Amias Gerety, 31, Felton C. Booker, 32, and Nick Franchot, 27, are staffers handling vital banking policy. They’re frequent visitors to Capitol Hill, briefing congressional committees on the fine points of systemic risk and capital markets. They’re also the front-line contacts when executives from Wall Street firms come to plead for leniency on the rules arising from the 2010 law. Washington’s bank lobbyists privately refer to them as the “young Turks” or the “young pups.”
Washington, of course, is a town full of fresh-faced, eager Ivy Leaguers looking to make their mark. Mostly they toil in obscurity—and with plenty of adult supervision. These days the Treasury Dept. is hamstrung by vacancies as the Obama Administration has been slow to nominate people for the more senior jobs, while the Senate has been loath to confirm appointees as an election nears. The post of assistant secretary for financial institutions—the top banking policymaker—has been vacant since December. Last month the Administration announced it had picked Cyrus Amir-Mokri, 47, formerly of the U.S. Commodity Futures Trading Commission, for the job. The Senate has yet to vote on his nomination. At least four other Treasury nominees are in the same position.

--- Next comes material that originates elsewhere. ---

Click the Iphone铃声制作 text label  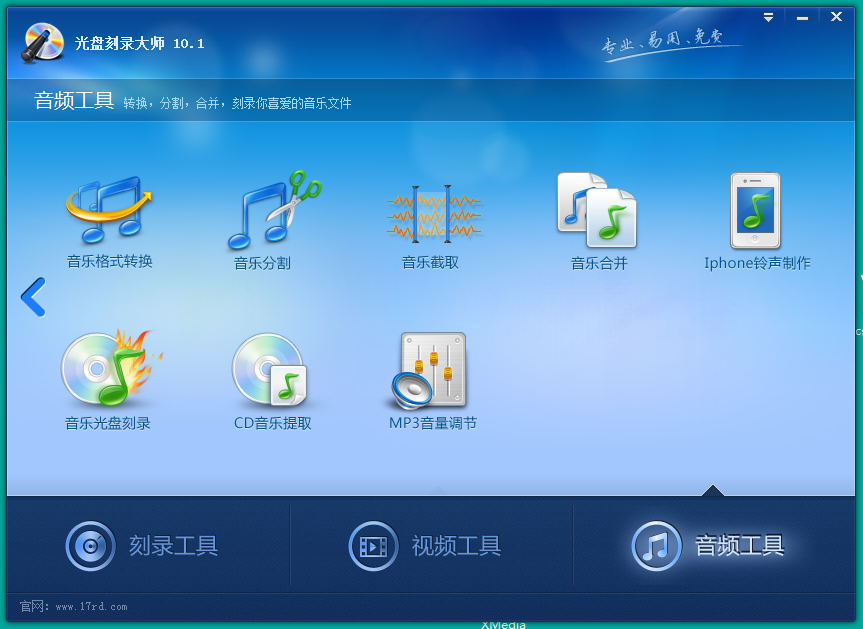click(x=757, y=263)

That often leaves relative newcomers such as Gerety, Booker, and Franchot running the show, according to the bank lobbyists and congressional staff. While bankers, who would not speak on the record for fear of alienating Treasury, say the three are diligent and smart, the lack of gray-haired expertise at the department has led to plenty of grousing.

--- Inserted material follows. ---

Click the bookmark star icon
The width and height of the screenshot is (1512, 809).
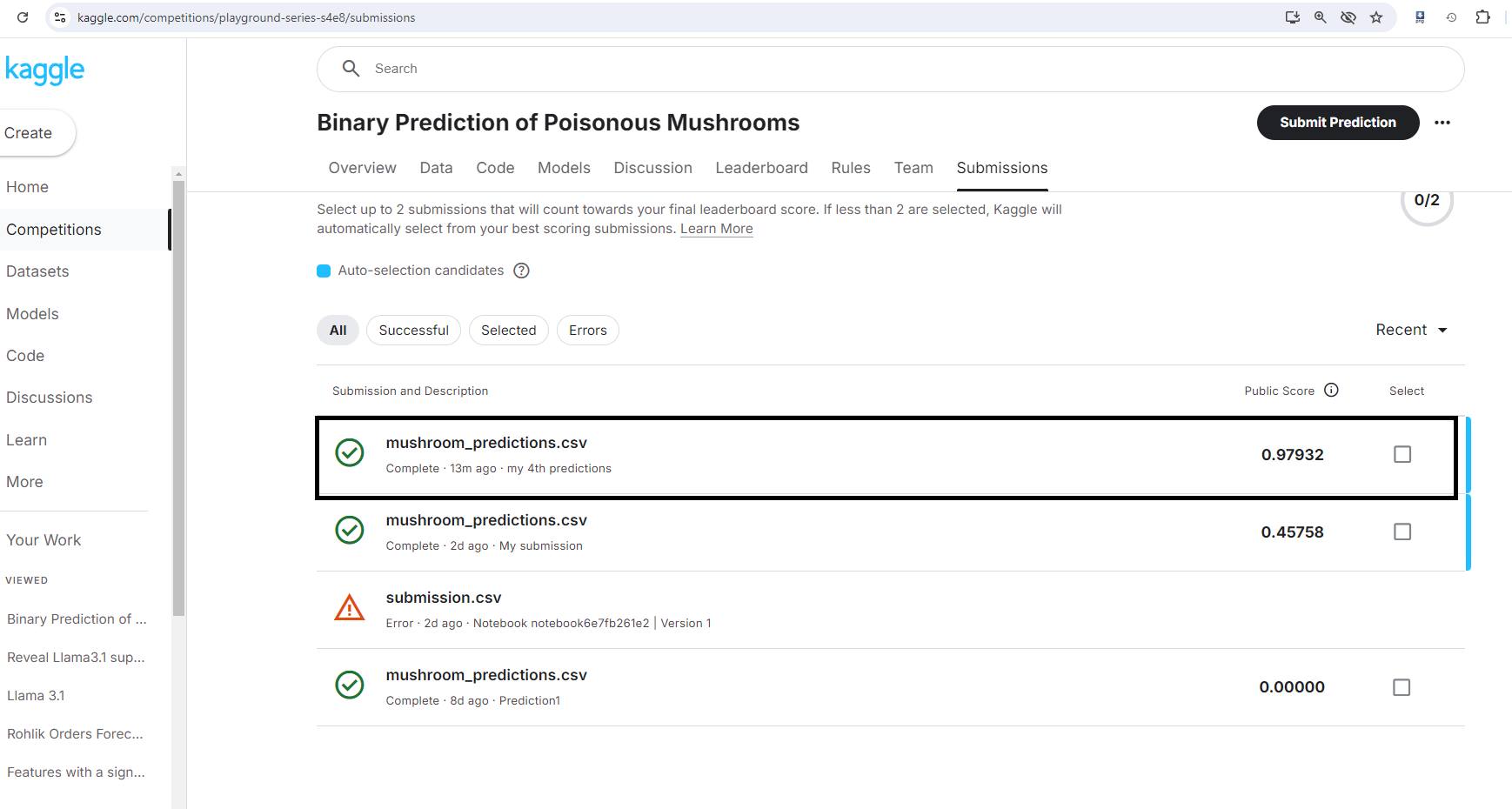point(1376,17)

Financial institutions are grappling with the biggest raft of government changes to the industry since the 1930s. How the Treasury and other banking regulators craft rules such as Volcker’s could affect the industry’s bottom line by billions of dollars. “We don’t know who to talk to about detail issues, and we can’t get feedback,” says Wayne A. Abernathy, an executive vice-president at the American Bankers Assn., a trade group in Washington. “If you had a full shop at Treasury maybe you’d have somebody thinking about the economic impact of having to raise capital levels.” Richard Hunt, head of the Consumer Bankers Assn., which represents lenders of all sizes, says he’s “surprised” the Administration hasn’t moved more quickly to fill jobs. Treasury declined to make Gerety, Booker, and Franchot available for an interview.
The trio is often involved in the unglamorous minutiae of regulation that could become essential if the U.S. were to face another financial crisis. The most prominent is Gerety, who holds the newly minted title of deputy assistant secretary, Financial Stability Oversight Council. That makes him the lead staff member for the supergroup of regulators led by Treasury Secretary Timothy Geithner and Federal Reserve Chairman Ben S. Bernanke. In February, Gerety was the sole government representative at a meeting with executives from some two dozen banks including Goldman Sachs, Citigroup, JPMorgan Chase, and Deutsche Bank on Dodd-Frank issues. The 2002 Harvard graduate is coordinating the effort to resolve one of the government’s most vexing challenges: determining which firms pose a systemic risk to the U.S. financial system and should therefore be subjected to heightened scrutiny.
Booker is acting director of Treasury’s Office of Financial Institutions Policy, which deals with regulations that affect major banks. The first person in his family to attend college, he earned graduate degrees in law and business from Columbia and was a mergers and acquisitions lawyer at Simpson Thacher & Bartlett before joining Treasury in late 2009. He’s one of a group of staffers trying to figure out how to avoid a repeat of the chaos that ensued from the collapse of Lehman Brothers. In July, Booker stood before Geithner, Bernanke, and other regulators in Treasury’s historic Cash Room and presented a congressionally mandated report on “secured creditor haircuts,” an examination of creditor claims when banks shut down. Franchot, a 2007 graduate of Yale, worked as an analyst at a commercial lender before joining the Treasury in June of last year. He’s detailed to the capital markets team, which handles issues ranging from housing finance to the Volcker Rule.
Deputy Treasury Secretary Neal S. Wolin, 49, who leads implemention of the new regulations arising from the Dodd-Frank law and closely supervises the effort, disputes the notion that the department is suffering from an experience shortage. “We have put together a dedicated, hardworking team that includes expertise at every level to implement critical reforms to our financial system,” Wolin says. Gerety, Booker, and Franchot are among a group of 30 staffers that holds twice-a-week meetings with Wolin on matters related to the implementation of Dodd-Frank. Still, Wall Street may be wishing the young pups at Treasury were on a tighter leash.